12.    COMMITMENTS AND CONTINGENCIES

Leases

The Company has various operating leases for office space and equipment. These leases range in terms from 2 years to 16 years. Most of these leases are renewable at expiration, subject to terms acceptable to the lessors and the Company.

Future minimum lease commitments under non-cancelable operating leases with initial or remaining terms in excess of one year are as follows at December 31, 2020:
(in thousands)
Due InAmount Due
2021$1,356 
20221,307 
20231,356 
20241,394 
20251,367 
Thereafter2,388 
Total$9,168 


Total rent expenses for the years ended December 31, 2020, 2019, and 2018 was $2.5 million, $2.0 million, and $1.9 million, respectively, which is included in selling, general and administrative expenses in the Company's consolidated statements of operations.

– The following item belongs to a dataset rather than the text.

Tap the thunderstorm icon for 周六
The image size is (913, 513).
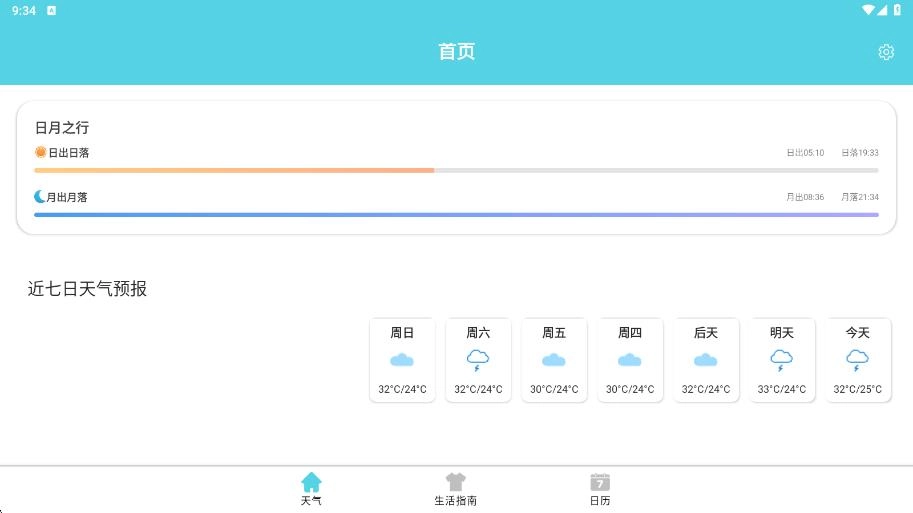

Minimum Annual Commitments with Third-Party Processors

The Company has multi-year agreements with third parties to provide certain payment processing services to the Company. The Company pays processing fees under these agreements that are based on the volume and dollar amounts of processed payments transactions. Some of these agreements have minimum annual requirements for processing volumes. As of December 31, 2020, the Company is committed to pay minimum processing fees under these agreements of approximately $7.0 million over the next year.


Merchant Reserves

See Note 5, Settlement Assets and Obligations, for information about merchant reserves.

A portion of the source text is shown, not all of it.